The International Day of Older Persons

Today our foundation – the Age Nigeria Foundation, join the rest of the world in Taking a stand against ageism. For the past two months we have promoted a series of consciousness-raising seminars and programs for the older people in Nigeria. They have told us about the ageist attitude and discrimination that they encounter every day in their old age. Today, older campaigners will embark on rallies in different cities and towns in Lagos and Ogun State of Nigeria, where we have a strong membership of older people engaged in ageing issues.

Age Nigeria Foundation provides free health checks for older people in Lagos.

Engaging the younger generations to combat ageism


We will follow up on the rallies with a seminar, where the elderly, youths and school children will join together to discuss the devastating effects of ageism. it is going to be an inter-generational discussion to encourage close ties between the generations. We believe this is vital to stop ageism in Nigeria.

The city of Abeokuta

Other activities include a Mini-marathon race in partnership with Helpage International. Undergraduate students in tertiary institutions in Abeokuta, a city famous for its rock view in Nigeria, will run alongside older people who have shown interest in the race.


There will also be an essay and art competition on consciousness-raising for primary and post-primary school students in Nigeria. The topic – “my contribution to my nation when l am 60 years old”. In this way we will encourage them, as they grow up, to be mindful and resist negative perceptions about older people. 

Government Policies

We are making an effort to reach government officials and persuade them to address the level of humiliation and deprivation that older people in our society are suffering. We will urge them to introduce policies that will eradicate the concept of ageism in our nation.

Mrs. Oluwayemisi Oluwole with two of the beneficiaries of the programme. Photo attribution Oluwadamilola Oluwole@Divine Foundation

We will share the activities of the two day events in Nigeria on this popular blog. It will be all the more interesting because the International day of Older Persons coincides with Nigeria’s Independence Day celebration. The older people in Nigeria will have a fun-filled day enjoying our direct activities with them. It is a fitting way to mark this special day.

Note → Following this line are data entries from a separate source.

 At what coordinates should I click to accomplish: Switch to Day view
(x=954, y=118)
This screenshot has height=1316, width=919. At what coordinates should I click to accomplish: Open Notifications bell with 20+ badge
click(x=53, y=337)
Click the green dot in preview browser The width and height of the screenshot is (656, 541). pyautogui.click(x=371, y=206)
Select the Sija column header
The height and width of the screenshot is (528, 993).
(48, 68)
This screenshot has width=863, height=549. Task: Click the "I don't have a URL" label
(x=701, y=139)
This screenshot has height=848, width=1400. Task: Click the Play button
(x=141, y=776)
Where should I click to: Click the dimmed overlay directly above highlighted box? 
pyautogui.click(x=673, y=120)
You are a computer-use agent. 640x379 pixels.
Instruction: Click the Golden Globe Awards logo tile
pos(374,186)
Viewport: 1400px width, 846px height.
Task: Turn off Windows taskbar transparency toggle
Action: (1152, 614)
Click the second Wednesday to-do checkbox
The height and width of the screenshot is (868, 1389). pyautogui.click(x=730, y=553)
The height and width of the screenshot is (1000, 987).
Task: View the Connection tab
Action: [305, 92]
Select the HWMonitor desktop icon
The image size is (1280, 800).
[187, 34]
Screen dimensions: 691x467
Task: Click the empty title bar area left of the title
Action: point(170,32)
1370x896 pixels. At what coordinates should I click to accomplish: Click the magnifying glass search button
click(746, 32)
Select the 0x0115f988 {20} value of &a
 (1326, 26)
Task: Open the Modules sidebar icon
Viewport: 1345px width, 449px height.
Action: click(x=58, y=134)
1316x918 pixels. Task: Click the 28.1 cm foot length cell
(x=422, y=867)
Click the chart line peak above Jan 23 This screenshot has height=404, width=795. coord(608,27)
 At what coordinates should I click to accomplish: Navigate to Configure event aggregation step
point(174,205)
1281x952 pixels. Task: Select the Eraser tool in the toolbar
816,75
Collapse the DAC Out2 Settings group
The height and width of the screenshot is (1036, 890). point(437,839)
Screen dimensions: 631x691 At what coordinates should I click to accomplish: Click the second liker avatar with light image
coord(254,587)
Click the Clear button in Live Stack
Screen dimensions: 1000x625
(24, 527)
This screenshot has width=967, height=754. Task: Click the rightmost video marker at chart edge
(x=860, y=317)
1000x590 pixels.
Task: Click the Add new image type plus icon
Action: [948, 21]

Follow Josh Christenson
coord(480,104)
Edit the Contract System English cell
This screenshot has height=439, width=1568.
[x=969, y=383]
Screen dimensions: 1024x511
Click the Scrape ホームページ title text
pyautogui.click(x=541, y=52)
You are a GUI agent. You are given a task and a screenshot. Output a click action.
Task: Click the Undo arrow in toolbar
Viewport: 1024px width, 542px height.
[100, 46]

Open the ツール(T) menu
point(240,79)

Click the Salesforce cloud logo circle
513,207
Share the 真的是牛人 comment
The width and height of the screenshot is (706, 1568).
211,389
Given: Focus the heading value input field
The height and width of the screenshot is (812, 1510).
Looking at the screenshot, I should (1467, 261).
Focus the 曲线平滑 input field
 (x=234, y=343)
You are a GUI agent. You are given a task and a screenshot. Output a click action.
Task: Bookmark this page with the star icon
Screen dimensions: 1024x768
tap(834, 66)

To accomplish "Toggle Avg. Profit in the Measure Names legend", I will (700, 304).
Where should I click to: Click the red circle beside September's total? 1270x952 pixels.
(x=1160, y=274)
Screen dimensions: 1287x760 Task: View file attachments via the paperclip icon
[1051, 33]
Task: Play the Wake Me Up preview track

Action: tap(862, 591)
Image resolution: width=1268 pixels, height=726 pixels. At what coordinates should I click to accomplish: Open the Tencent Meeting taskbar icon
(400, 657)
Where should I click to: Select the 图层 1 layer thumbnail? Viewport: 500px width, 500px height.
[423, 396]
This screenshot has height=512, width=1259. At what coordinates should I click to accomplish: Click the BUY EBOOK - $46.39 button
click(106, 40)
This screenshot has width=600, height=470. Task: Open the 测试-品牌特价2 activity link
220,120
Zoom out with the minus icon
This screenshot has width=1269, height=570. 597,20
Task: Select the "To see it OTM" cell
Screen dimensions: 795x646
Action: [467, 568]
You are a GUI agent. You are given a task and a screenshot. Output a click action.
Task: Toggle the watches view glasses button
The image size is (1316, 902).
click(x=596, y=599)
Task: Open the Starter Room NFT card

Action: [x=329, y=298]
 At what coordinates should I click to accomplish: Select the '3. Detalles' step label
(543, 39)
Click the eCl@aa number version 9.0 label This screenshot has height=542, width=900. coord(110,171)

AgeismMrs  Oluwayemisi Oluwole founded the Age Nigeria Foundation in 2010 in partnership with Helpage International. She is a graduate in Agric- Economics and holds an MBA. A Business Continuity Consultant and Disaster Manament Consultant, she currently Manages four community based day care centers for the elderly in Nigeria. Find out more on Facebook.



  • the frugal fashion shopper

    October 1, 2016 at 4:50 pm

    I agree this is a challenge to read but it’s inspirational as well. Very well done to Mrs Oluwole for founding the Age Nigeria Foundation – I wish it every success. And thank you Maddy for bringing it to our attention.

  • m.butcher@iinet.net.au

    October 1, 2016 at 11:33 am

    It is Diane, but it is encouraging to see someone like Yemisi devoting her life to the aged and to change in her country.

  • Still the Lucky Few

    October 1, 2016 at 11:11 am

    This is a most distressing article. It informs us of how hings are when a society breaks down. I’m sure other groups, such as the disabled, also suffer in this country. It seems if you are weak, you are victimized. So sad!